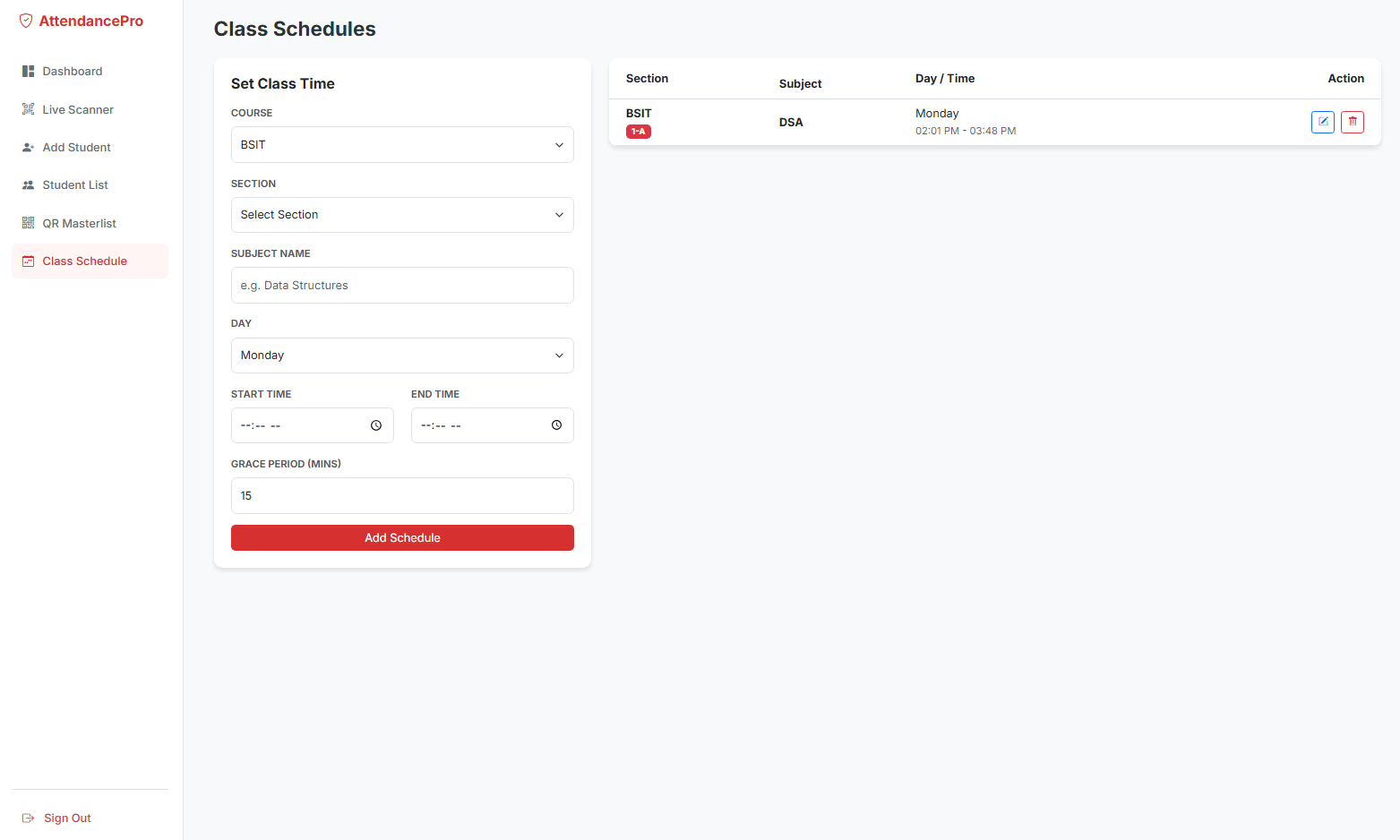Click the Sign Out logout icon

[30, 817]
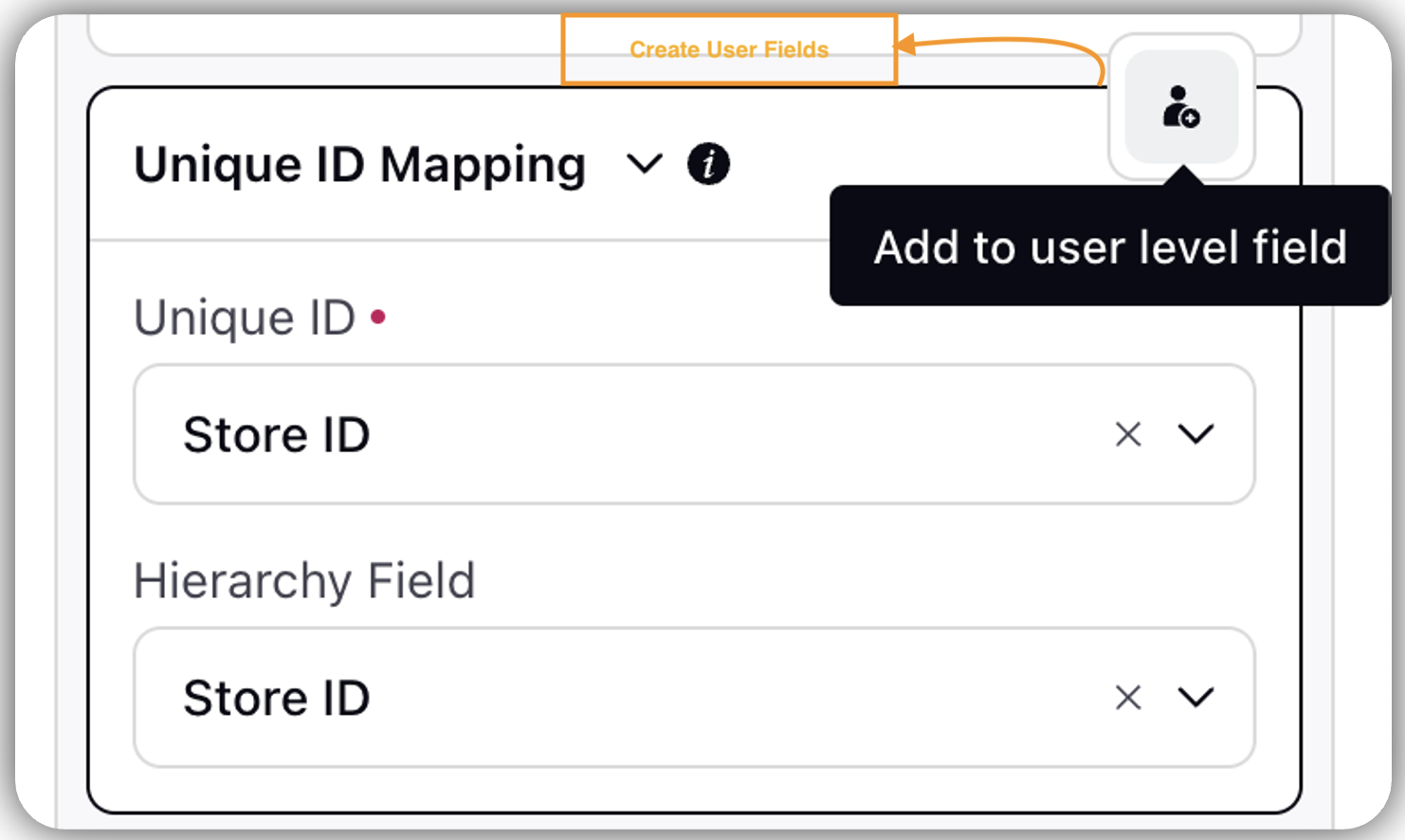Expand the Unique ID dropdown arrow
Viewport: 1405px width, 840px height.
coord(1196,434)
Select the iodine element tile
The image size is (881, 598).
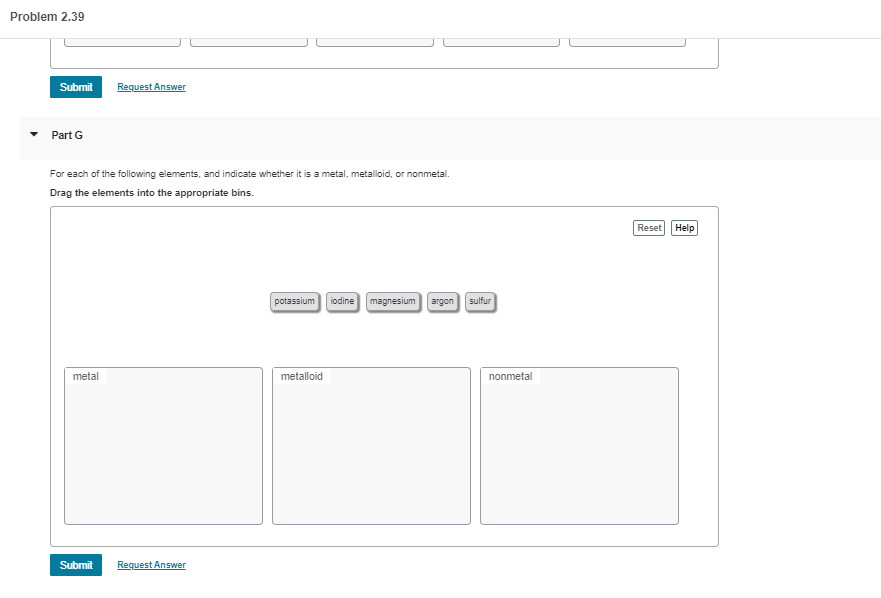point(342,301)
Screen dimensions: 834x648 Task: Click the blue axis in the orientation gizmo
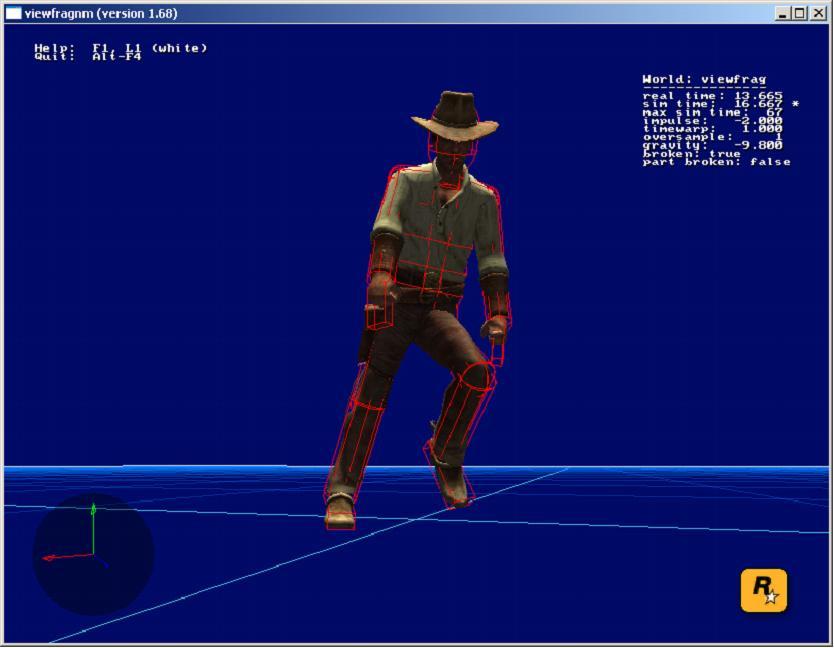pyautogui.click(x=101, y=561)
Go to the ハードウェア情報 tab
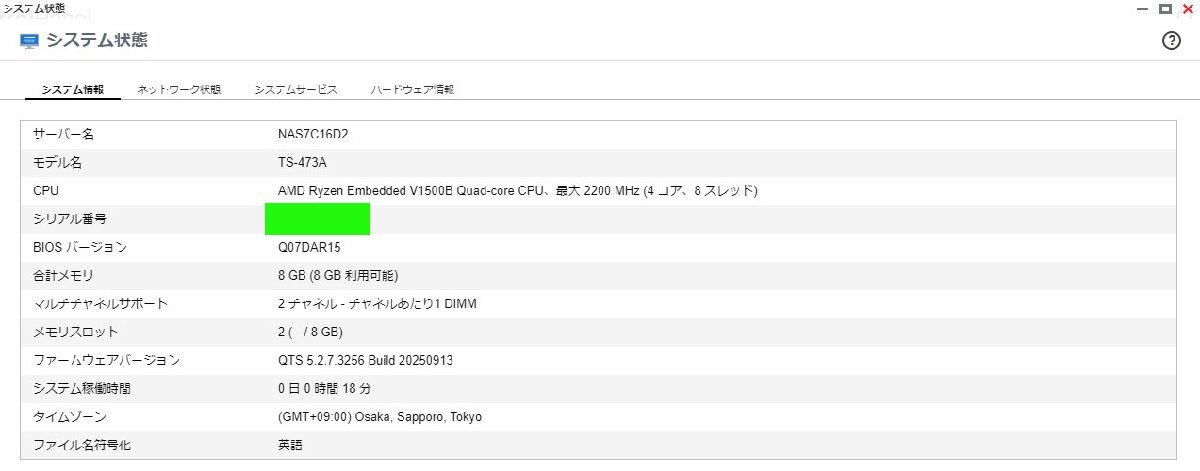 click(411, 89)
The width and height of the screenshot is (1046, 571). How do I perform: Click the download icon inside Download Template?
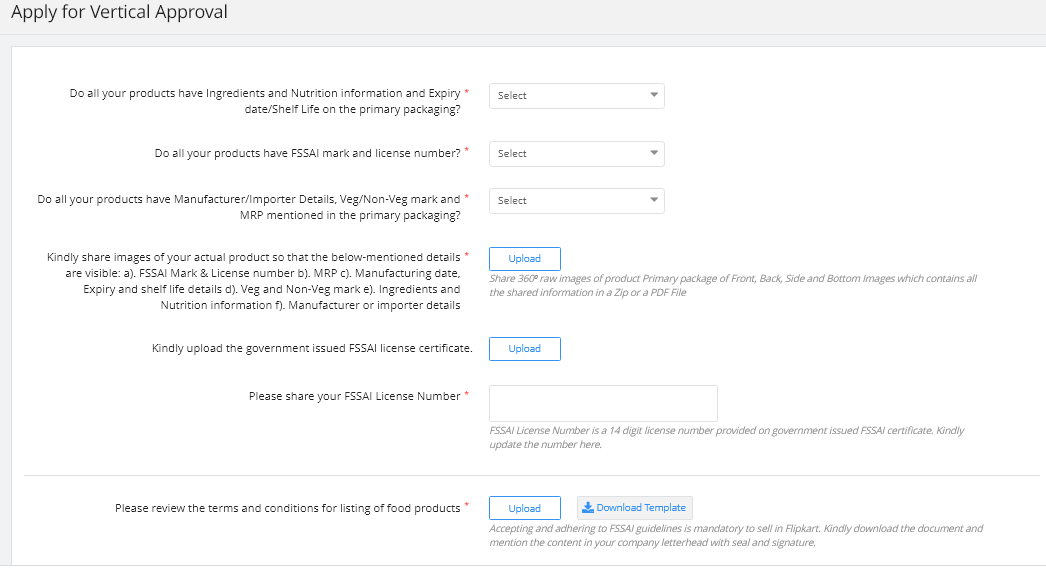(x=588, y=508)
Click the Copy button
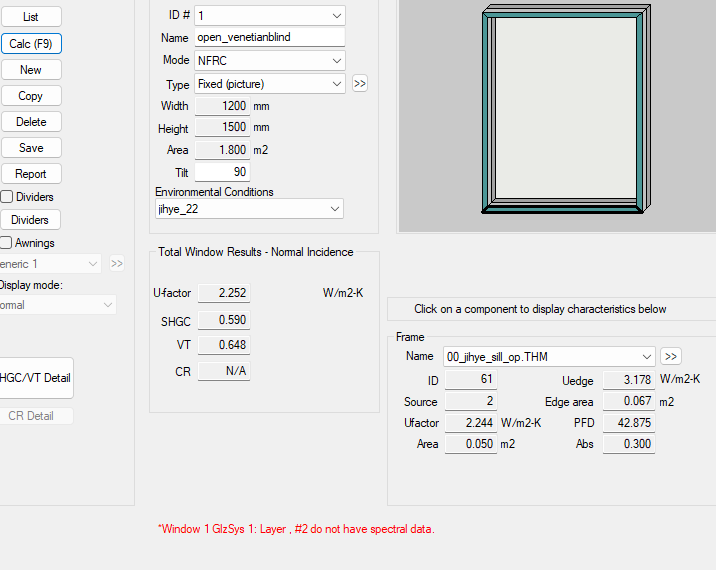Viewport: 716px width, 570px height. click(x=31, y=96)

+-------+

There should be an exact restatement of the lines from the line with "The image size is (881, 598)." through the last line of the entries above, and no pictures in it.

ANSWER.
The image size is (881, 598).
point(342,301)
Screen dimensions: 834x648 Task: Click the blue axis in the orientation gizmo
pyautogui.click(x=101, y=561)
Go to the ハードウェア情報 tab
 click(411, 89)
The width and height of the screenshot is (1046, 571). How do I perform: Click the download icon inside Download Template?
(x=588, y=508)
Click the Copy button
Viewport: 716px width, 570px height. click(x=31, y=96)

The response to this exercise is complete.